La civilisation du Monténégro, son organisation comme état européen datent de l’avant-dernier vladika. Pierre Ier fut un prince vraiment digne de son siècle, et, sur un autre théâtre, on n’aurait pas plus hésité à lui donner le nom de grand que son peuple n’a hésité, après sa mort, à le mettre au nombre des saints. De longs voyages l’avaient initié aux mœurs, aux langues et à la littérature, des peuples policés. Reçu avec distinction par Joseph II, accueilli froidement d’abord, puis comblé de faveurs par Catherine, il résida longtemps à Vienne et à Saint-Pétersbourg. De retour dans sa patrie, il convoqua une diète nationale, et parvint, par de sages règlemens, à garantir la paix intérieure et à faire cesser la discorde entre les tribus. Ses premiers succès contre les Turcs furent contrariés par la paix de Sistov (1791), où le Monténégro fut sacrifié par l’Autriche et la Russie, qui l’avaient entraîné à la guerre. Pierre prouva bientôt qu’il n’avait pas besoin de leur secours pour vaincre. Il anéantit l’armée turque à la bataille de Krousé, où Kara-Mahmoud, pacha de Scutari, laissa sa tête. Cette victoire décida l’annexion au Monténégro de plusieurs nahias (tribus) dont l’indépendance était encore mal affermie.

En guerre contre la France à l’époque du consulat, l’Autriche et la Russie se disputèrent au Monténégro une influence prépondérante. En 1804, Pierre eut à déjouer une intrigue ourdie contre lui par des agens russes, qui l’accusaient de trahison envers la religion et la patrie, demandaient sa déposition, et, comme prêtre, le citaient à comparaître devant le synode de Pétersbourg.
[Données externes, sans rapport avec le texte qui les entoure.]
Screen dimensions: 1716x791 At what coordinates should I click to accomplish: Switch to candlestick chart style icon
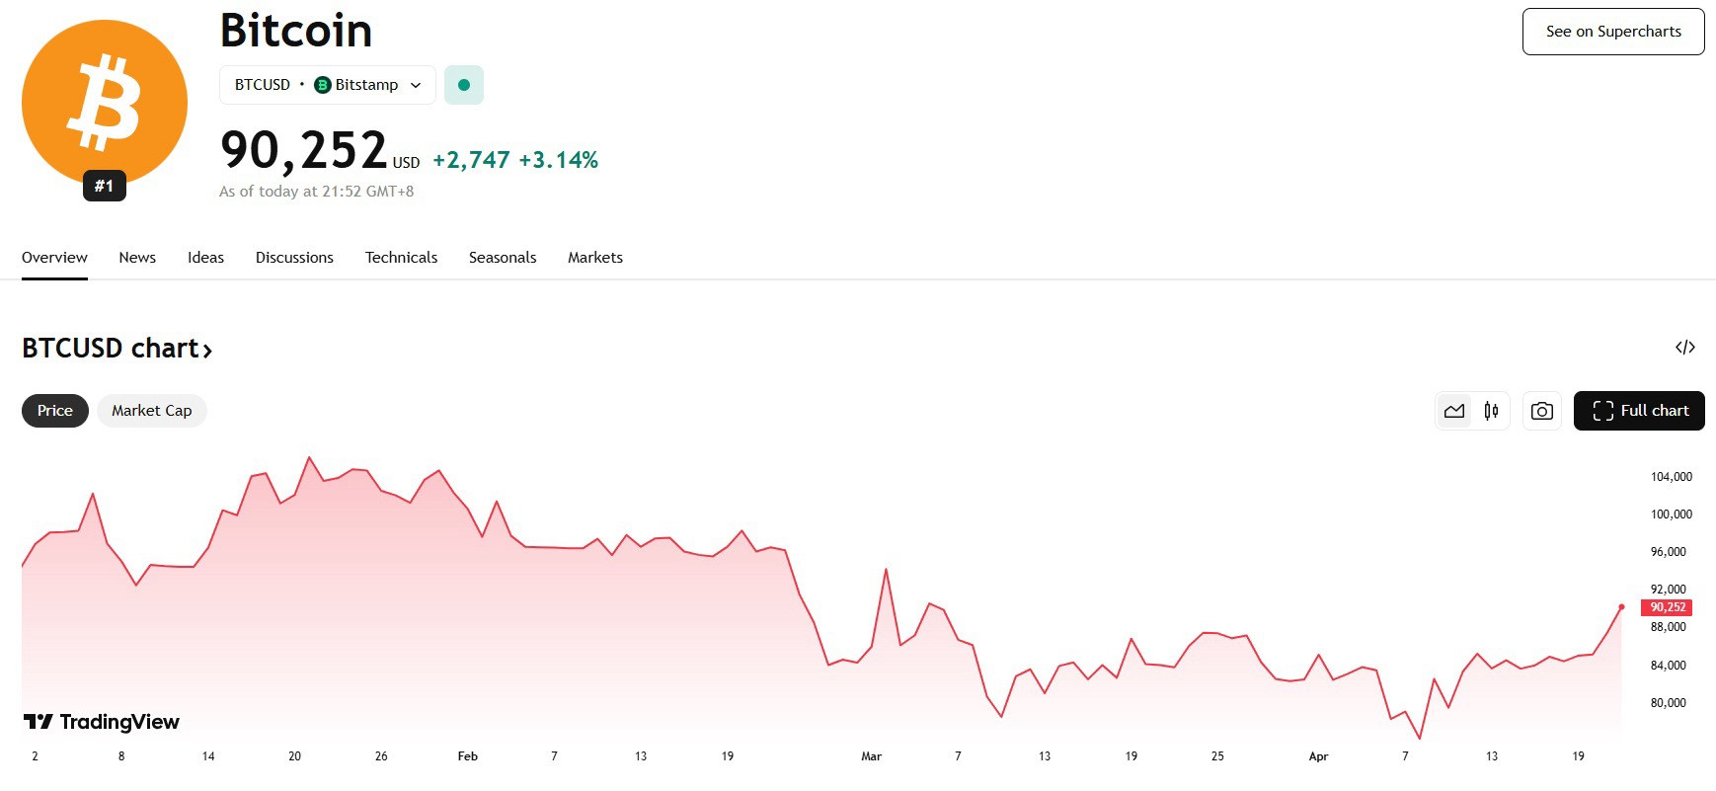click(1491, 411)
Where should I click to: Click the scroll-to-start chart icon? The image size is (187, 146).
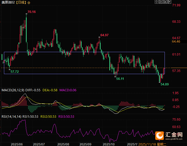(x=161, y=2)
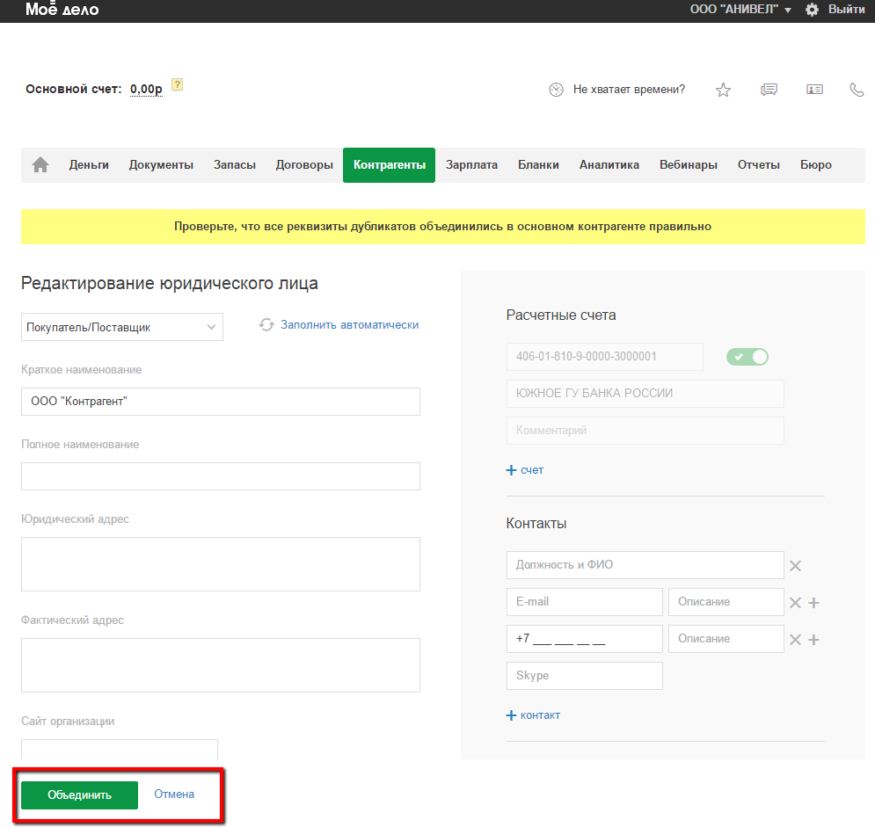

La fière protestation dans laquelle le peuple monténégrin revendiqua à cette occasion l’indépendance spirituelle et temporelle de son vladika est un des documens les plus curieux de son histoire. L’expédition de l’amiral russe Siniavin, sa prise de possession des bouches de Cattaro à l’aide des Monténégrins, nos combats et nos relations pacifiques avec ces derniers pendant notre domination en Dalmatie, font partie de notre propre histoire. En 1814, les Monténégrins occupèrent de nouveau les bouches de Cattaro. Les Bocquais, ou habitans des bords du golfe, signèrent avec eux une déclaration collective d’indépendance, en proclamant l’union des deux peuples, qui avaient fait partie jadis du royaume serbe et de la principauté de Zêta. Les Bocquais rappelaient qu’ils ne s’étaient jadis donnés à Venise qu’à la condition expresse de redevenir libres, si cette république se trouvait un jour impuissante à défendre leurs droits. Ils envoyèrent une députation à l’empereur de Russie ; Alexandre ne tint aucun compte de leurs vœux. La province de Cattaro fut adjugée à l’Autriche.